Noble00_@reddit (OP)

GPU	MI350P	MI350X
Compute Units	128	256
Matrix Cores	512	1024
Peak Engine Clock	2200MHz	2200MHz
Memory	144GB HBM3E	288GB HBM3E
Memory Bandwidth	4TB/sec (8Gbps x 4096-bits)	8TB/sec (8Gbps x 8192-bits)
Matrix Perf (MXFP8)	2.3 PFLOPS	4.6 PFLOPS
I/O	PCIe Gen5 x16	PCIe Gen5 x16
TBP	600W (Optional: 450W)	1000W
Form Factor	PCIe CEM, 10.5-inch FHFL DS	OAM
Architecture	CDNA 4	CDNA 4

In short, AMD is not using salvaged MI350X chips for this product. Instead, they are building a smaller chip especially for use on the MI350P by leveraging the original’s use of chiplets to make a smaller chip out of the same silicon. Whereas the MI350X was built from two I/O dies (IODs) each with four accelerator complex dies (XCDs) stacked on top (for a total of 8 XCDs), the MI350P’s chip is half of that. It is a single IOD with four XCDs, which is clocked identically to the MI350X and, at peak performance figures, offers half of the performance of AMD’s modular accelerator.

Taping out half an MI350X for PCIe is a really interesting move, where AMD seems rather confident in the product. These are chiplets so I guess it does make sense if they were to bin less than ideal XCDs/IODs on a single AID. This would be a baller r/selfhosted project, but most likely for corporations that prefer in house production use (reminds me of tinyboxes). The fragmentation of ROCm on RDNA and CDNA is apparent, so I guess this pulls customers closer to the DC environment. Though, I'm pretty sure these still have to be properly maintained as this just may be another gfx target (which btw AMD doesn't have a good track record of).

[-]

Polar_Banny@reddit

Any word about FP64 (Double Precision 64-bit Floating Point) for science workloads? Thanks

[-]

SirActionhaHAA@reddit

You'd want the mi430 version of this although there ain't news about it yet.

[-]

EmergencyCucumber905@reddit

MI430 is CDNA5. CDNA4 doesn't have cut down FP64.

[-]

SirActionhaHAA@reddit

CDNA4 doesn't have cut down FP64

It does compared to cdna3 and 5

Mi300x (FP64) Performance: 81.7 TFLOPs

Mi355x (FP64) Performance: 78.6 TFLOPs

Cdna4 is a low precision upgrade, it regresses slightly on fp64. Mi450 is the same, the non cut version is mi430 which has 200tflops of fp64.

[-]

JakeTappersCat@reddit

It still has 96% of the FP64 performance. Doesn't seem like it's that much of a regression

[-]

EmergencyCucumber905@reddit

It really isnt a regression. Those are theoretical numbers. In real workloads the extra bandwidth of the MI355 probably more than makes up for the 4% fewer theoretical FLOPS.

[-]

EmergencyCucumber905@reddit

Both MI300 and MI355 have full rate FP64 (128 FLOPS per clock per CU).

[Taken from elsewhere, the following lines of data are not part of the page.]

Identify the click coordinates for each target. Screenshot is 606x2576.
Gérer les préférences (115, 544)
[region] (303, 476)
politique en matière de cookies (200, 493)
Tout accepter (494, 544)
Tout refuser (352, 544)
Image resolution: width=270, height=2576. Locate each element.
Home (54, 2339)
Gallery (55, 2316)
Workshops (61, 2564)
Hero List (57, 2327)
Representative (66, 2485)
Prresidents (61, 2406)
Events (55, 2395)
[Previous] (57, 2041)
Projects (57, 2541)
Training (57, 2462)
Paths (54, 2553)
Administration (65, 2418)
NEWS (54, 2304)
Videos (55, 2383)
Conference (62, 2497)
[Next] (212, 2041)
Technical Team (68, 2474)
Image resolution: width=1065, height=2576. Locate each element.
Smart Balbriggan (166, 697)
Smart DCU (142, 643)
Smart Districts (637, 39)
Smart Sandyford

This is not the same thing with MI430 and MI450. The MI430 has full rate FP64 while the MI450 has 1/16, or whatever.

[-]

SirActionhaHAA@reddit

Never said it wasn't full rate. I said cut, and that was in ref to mi300x in terms of cu count and perf

[-]

dsoshahine@reddit

Listed under GPU Specs.

https://www.amd.com/en/products/accelerators/instinct/mi350/mi350p.html

[-]

Noble00_@reddit (OP)

Full MI350X FP64 is peak ~72.1 so these would be ~36.05

[-]

noiserr@reddit

Taping out half an MI350X for PCIe is a really interesting move

They didn't need to tape it out. They are chiplets. They just assembled half an mi355x.

[-]

chip_thoughts@reddit

What stands out to me is how datacenter class power draw is slowly becoming normal even outside traditional servers now…..600W PCIe cards would have sounded pretty absurd just a few years ago…Honestly the 144GB HBM3E is the craziest part to me……Feels like AMD is betting that a lot of future AI workloads will care more about fitting larger models locally than just chasing peak FLOPS numbers…